Go through the records and report each line holding the string "Choose".

Stored records:
□ □ □ □
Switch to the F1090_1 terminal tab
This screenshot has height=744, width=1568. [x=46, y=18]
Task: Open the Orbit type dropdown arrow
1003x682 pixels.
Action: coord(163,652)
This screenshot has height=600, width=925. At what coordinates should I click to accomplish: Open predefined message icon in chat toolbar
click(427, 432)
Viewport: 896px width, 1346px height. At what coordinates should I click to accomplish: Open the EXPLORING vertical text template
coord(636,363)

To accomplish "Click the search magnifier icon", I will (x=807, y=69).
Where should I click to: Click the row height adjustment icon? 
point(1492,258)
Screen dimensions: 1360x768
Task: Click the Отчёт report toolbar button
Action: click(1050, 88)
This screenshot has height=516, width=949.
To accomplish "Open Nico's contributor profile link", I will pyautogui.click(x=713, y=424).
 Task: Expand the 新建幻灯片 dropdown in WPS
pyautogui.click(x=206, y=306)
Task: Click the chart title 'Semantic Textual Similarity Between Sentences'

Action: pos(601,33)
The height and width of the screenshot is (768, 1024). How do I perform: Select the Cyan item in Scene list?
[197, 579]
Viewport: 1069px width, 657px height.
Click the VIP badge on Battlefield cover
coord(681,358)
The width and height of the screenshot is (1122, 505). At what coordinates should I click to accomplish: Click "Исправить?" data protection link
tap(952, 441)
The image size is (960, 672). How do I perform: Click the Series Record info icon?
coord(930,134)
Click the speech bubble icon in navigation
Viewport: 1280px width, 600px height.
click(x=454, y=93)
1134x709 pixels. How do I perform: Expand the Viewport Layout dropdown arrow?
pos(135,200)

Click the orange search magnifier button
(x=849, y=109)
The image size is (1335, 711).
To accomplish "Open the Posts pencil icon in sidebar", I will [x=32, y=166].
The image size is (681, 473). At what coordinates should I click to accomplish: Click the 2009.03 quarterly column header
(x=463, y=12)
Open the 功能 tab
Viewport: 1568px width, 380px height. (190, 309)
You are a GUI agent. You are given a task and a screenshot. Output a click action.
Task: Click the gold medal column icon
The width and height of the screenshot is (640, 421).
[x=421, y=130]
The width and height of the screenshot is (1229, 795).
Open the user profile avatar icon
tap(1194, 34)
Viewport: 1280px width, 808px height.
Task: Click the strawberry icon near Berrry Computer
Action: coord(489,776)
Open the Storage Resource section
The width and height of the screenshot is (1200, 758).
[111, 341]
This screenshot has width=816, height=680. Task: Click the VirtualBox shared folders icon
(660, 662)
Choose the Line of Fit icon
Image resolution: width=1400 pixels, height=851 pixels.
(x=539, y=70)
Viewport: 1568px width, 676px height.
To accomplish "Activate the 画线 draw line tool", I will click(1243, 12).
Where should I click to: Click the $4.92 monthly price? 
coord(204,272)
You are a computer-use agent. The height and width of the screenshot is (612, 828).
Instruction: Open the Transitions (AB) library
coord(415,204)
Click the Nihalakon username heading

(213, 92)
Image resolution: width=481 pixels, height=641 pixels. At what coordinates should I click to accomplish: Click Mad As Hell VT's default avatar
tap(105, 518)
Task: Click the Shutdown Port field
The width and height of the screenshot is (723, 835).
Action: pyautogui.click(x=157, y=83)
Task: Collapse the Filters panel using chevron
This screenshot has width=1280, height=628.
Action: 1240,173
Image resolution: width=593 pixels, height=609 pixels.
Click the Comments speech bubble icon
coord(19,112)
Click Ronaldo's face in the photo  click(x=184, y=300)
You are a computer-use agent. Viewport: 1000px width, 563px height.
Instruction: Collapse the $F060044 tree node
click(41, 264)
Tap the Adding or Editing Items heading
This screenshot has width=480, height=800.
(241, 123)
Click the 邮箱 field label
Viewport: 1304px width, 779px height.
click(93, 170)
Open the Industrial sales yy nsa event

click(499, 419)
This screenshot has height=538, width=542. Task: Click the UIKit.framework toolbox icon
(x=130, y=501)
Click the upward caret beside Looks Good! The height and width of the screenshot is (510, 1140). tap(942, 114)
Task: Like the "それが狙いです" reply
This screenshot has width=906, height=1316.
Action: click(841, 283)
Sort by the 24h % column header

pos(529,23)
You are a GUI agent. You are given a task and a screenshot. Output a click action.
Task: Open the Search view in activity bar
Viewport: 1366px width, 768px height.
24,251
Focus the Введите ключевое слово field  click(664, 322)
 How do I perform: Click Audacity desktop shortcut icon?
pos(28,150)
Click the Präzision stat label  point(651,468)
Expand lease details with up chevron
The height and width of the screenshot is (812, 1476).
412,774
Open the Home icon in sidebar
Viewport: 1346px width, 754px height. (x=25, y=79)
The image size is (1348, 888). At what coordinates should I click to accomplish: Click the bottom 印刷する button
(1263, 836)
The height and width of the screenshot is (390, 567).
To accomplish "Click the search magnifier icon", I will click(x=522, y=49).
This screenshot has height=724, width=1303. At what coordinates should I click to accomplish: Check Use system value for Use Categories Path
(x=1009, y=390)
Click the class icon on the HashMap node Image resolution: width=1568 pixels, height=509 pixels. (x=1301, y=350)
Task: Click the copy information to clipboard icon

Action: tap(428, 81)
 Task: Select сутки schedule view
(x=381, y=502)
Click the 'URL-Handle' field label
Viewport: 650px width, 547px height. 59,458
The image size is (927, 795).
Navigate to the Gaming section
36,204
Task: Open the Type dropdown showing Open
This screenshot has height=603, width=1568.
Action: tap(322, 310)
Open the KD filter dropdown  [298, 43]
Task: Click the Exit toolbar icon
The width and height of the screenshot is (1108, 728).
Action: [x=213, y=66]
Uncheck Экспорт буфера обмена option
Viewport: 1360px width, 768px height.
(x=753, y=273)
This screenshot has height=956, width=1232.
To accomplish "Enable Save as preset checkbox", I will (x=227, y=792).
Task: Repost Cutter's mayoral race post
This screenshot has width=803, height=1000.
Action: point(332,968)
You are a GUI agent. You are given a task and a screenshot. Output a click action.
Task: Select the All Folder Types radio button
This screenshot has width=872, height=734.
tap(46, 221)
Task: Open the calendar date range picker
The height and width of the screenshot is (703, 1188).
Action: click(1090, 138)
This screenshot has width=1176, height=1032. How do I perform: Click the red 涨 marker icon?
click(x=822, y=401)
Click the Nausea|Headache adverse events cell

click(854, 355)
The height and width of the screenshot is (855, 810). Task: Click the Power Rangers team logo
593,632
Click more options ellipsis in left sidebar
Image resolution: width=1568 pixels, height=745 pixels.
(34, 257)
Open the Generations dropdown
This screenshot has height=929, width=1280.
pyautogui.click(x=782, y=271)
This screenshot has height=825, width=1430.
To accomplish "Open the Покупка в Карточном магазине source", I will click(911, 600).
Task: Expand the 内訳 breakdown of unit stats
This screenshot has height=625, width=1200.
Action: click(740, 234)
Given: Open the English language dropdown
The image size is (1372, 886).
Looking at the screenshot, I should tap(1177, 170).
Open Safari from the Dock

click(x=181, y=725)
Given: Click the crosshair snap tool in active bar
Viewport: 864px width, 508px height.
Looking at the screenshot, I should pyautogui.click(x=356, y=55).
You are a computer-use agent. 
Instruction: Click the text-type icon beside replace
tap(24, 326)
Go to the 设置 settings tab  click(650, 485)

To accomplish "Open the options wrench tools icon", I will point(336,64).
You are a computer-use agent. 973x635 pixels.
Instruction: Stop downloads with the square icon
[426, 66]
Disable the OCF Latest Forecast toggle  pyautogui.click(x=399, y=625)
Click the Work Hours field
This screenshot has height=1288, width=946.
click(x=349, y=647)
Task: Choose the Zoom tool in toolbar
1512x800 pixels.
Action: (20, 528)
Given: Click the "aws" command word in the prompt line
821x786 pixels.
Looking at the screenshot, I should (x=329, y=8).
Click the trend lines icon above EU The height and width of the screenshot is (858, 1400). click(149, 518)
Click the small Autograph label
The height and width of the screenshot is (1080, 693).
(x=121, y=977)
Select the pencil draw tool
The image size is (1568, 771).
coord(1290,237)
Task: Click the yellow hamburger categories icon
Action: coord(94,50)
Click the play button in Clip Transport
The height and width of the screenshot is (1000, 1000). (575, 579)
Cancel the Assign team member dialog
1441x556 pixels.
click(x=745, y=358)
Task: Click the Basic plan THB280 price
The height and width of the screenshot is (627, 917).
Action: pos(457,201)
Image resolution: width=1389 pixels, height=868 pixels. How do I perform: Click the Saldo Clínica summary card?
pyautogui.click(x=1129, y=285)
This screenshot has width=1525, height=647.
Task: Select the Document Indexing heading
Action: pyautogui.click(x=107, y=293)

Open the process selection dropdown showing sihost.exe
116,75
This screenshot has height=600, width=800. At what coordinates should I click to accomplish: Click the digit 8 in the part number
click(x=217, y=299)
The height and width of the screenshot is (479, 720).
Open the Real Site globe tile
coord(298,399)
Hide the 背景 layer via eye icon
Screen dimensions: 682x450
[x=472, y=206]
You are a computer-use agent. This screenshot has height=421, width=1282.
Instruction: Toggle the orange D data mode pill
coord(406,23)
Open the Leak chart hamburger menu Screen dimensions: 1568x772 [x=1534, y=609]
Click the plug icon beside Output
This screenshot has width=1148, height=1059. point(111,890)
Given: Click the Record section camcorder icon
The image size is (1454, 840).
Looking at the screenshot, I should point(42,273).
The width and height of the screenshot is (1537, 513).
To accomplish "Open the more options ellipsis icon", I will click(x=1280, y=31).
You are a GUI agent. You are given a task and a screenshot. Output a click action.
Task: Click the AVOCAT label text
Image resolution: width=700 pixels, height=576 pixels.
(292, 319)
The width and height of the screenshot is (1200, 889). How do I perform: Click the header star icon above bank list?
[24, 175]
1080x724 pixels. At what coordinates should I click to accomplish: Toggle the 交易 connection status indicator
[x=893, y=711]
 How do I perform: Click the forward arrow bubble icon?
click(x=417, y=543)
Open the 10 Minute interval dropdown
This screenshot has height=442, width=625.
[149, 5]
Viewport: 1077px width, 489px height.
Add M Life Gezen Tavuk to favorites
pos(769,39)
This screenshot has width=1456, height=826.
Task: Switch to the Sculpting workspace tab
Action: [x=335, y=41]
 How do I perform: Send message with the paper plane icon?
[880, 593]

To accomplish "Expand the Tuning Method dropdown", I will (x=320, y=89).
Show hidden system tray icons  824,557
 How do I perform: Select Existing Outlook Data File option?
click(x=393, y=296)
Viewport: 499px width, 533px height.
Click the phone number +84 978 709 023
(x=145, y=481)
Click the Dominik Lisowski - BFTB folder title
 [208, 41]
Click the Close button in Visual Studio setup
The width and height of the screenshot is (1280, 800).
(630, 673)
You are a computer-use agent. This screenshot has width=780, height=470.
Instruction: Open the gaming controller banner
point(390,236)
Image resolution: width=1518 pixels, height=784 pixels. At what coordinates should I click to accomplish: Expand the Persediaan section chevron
□ □ □ □
_TASK SOLUTION_.
Choose the Line of Fit icon
Task: Choose the Zoom tool in toolbar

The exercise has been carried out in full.